• TASK ITEM
Retrieve each line that contains the word "column" from the entries below.

• • • •

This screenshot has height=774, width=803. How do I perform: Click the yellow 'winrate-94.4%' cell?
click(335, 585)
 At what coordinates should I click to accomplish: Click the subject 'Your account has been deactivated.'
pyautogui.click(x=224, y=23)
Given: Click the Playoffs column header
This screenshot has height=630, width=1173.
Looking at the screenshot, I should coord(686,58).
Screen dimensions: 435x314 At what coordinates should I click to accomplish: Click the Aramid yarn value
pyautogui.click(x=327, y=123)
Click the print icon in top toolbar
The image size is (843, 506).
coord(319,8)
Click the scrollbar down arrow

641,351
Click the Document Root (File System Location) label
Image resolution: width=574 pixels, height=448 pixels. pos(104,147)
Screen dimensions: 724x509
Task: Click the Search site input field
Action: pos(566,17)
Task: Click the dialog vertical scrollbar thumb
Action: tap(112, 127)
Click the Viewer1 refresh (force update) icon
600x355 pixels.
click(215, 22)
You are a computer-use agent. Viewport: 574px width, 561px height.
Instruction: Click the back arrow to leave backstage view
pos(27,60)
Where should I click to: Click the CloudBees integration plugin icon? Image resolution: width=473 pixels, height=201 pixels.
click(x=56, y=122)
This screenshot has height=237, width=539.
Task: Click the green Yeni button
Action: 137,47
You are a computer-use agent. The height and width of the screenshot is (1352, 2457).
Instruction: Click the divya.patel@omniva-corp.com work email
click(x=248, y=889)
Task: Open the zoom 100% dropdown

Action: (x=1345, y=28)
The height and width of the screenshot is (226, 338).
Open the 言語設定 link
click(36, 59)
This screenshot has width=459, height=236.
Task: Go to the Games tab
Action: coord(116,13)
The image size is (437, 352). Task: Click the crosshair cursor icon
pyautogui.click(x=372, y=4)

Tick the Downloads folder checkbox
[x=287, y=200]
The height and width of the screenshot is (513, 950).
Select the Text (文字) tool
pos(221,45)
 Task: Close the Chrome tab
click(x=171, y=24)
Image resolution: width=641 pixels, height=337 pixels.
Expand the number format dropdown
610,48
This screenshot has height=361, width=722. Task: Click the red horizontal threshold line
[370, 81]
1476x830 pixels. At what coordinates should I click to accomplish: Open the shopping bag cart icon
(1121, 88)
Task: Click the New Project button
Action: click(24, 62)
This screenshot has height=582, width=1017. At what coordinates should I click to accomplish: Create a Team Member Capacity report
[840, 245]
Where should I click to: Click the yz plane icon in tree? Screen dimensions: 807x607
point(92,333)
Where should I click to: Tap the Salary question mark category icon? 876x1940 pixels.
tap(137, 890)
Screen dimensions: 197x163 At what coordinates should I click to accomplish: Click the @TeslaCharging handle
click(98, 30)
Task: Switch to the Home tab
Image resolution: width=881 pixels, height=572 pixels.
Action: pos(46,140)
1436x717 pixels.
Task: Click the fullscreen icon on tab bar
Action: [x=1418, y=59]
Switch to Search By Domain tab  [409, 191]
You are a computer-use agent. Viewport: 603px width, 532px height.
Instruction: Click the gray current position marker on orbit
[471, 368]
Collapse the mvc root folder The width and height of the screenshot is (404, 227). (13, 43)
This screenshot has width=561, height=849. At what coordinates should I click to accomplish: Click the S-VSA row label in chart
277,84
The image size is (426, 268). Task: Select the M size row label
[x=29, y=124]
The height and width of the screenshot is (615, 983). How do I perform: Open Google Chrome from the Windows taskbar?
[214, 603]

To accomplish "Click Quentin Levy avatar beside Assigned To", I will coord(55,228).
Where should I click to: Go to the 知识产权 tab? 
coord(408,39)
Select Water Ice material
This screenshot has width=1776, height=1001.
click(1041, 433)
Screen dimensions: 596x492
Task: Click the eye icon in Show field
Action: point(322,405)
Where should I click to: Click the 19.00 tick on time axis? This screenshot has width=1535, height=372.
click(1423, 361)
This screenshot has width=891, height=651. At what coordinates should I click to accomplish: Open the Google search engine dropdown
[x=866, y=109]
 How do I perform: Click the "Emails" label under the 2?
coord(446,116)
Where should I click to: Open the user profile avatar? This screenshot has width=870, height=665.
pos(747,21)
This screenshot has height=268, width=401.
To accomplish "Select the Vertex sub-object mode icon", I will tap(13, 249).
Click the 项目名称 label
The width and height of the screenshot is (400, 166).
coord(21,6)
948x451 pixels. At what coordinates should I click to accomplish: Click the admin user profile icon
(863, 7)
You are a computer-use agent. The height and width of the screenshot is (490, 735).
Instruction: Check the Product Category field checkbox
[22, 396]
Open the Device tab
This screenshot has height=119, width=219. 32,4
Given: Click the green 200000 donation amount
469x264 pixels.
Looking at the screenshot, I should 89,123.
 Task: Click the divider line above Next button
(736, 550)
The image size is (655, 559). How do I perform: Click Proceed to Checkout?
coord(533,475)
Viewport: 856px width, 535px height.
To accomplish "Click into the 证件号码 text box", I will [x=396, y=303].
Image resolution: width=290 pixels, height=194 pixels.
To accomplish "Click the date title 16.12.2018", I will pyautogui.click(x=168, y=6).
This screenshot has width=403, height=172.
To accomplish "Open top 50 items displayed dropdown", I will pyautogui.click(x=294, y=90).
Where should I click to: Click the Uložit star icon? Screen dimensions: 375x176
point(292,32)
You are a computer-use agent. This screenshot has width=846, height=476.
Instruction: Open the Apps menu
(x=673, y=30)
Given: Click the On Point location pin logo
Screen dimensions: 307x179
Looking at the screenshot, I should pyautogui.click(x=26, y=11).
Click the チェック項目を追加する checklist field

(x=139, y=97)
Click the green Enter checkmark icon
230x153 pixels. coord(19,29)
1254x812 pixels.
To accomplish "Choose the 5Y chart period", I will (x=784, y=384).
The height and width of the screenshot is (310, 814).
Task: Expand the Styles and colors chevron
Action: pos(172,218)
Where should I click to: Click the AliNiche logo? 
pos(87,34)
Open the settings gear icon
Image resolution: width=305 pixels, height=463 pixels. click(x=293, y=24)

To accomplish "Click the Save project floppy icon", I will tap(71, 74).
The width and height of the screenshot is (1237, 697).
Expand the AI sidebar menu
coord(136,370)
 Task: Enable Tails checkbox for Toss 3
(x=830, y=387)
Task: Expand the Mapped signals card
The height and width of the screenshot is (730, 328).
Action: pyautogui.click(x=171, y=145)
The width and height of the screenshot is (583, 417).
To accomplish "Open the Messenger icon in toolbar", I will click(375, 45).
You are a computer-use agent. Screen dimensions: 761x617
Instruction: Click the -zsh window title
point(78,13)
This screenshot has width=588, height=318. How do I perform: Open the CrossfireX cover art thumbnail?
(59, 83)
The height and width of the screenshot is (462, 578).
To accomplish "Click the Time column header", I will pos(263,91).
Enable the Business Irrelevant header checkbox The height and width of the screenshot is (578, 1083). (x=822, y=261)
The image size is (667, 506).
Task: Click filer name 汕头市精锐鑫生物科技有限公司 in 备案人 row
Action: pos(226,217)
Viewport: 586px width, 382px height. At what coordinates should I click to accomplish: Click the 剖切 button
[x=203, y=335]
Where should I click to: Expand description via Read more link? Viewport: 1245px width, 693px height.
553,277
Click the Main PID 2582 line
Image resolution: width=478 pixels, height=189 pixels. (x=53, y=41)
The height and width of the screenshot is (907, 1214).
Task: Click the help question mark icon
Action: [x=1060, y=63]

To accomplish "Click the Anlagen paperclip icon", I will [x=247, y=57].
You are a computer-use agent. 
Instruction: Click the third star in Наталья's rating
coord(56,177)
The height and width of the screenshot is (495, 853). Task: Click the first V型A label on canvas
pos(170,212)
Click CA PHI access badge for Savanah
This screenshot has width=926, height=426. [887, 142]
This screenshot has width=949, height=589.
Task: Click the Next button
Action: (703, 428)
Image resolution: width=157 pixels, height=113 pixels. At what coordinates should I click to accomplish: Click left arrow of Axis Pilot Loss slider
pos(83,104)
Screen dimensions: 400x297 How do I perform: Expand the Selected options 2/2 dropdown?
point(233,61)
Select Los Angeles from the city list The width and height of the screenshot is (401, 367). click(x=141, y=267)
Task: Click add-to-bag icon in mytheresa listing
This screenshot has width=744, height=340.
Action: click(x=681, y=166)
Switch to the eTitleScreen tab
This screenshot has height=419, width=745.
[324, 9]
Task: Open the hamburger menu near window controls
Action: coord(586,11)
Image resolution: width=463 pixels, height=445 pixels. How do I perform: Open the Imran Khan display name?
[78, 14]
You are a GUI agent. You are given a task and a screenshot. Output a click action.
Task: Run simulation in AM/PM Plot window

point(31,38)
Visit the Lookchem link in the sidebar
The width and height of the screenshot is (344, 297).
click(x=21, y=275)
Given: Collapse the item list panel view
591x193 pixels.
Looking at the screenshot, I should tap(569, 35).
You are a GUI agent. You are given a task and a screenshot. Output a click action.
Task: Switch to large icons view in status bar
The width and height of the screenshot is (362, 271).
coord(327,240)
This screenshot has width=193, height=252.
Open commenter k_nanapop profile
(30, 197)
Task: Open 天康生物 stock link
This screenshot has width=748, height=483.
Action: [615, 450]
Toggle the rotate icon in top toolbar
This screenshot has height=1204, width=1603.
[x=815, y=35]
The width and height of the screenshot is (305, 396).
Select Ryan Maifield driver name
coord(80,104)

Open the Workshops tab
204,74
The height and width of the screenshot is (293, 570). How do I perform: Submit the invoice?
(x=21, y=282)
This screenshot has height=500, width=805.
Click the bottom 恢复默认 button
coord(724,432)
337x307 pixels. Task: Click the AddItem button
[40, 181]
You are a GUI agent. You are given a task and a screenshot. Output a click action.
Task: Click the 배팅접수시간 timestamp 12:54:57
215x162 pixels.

• • • •

• YOUR RESPONSE
Given: Click the Playoffs column header
To accomplish "Click the Time column header", I will pos(263,91).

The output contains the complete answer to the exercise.